AVAILABLE RECORDS =>
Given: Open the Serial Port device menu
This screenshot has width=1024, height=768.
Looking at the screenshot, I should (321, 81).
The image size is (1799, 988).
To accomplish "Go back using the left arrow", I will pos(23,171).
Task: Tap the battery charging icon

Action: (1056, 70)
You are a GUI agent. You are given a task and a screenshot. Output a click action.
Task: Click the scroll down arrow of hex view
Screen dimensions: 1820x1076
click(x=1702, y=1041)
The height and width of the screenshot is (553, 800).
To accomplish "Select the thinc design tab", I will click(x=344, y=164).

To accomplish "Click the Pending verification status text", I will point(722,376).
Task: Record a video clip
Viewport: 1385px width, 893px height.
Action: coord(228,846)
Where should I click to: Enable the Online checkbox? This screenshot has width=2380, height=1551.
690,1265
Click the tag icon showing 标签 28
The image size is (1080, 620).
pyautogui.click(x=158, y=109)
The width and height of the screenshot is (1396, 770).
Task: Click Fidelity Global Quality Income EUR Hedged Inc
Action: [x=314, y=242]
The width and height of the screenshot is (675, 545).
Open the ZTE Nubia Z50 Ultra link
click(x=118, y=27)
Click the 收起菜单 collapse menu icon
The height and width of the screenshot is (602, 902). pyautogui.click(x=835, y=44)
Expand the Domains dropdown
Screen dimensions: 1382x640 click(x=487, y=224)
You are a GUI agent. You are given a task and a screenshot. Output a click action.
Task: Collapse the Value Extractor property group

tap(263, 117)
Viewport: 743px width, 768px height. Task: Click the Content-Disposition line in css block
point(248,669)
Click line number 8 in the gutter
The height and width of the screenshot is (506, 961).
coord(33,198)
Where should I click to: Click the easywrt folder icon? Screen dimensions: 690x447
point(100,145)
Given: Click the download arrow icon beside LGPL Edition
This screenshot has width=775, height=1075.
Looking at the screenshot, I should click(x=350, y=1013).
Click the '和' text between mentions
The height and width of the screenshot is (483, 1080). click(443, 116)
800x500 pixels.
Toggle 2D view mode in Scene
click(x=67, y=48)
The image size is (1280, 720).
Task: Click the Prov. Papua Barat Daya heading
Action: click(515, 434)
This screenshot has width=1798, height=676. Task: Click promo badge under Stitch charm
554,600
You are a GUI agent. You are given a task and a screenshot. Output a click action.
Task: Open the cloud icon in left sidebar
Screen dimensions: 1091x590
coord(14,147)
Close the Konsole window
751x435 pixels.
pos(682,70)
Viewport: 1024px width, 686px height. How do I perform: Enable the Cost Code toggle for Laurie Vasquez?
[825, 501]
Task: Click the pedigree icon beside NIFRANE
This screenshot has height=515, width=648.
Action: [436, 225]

WHAT TO WORK ON => Take each line from the preceding material that contains "beside" and copy it.

WRITTEN ANSWER =>
Given: Click the download arrow icon beside LGPL Edition
Task: Click the pedigree icon beside NIFRANE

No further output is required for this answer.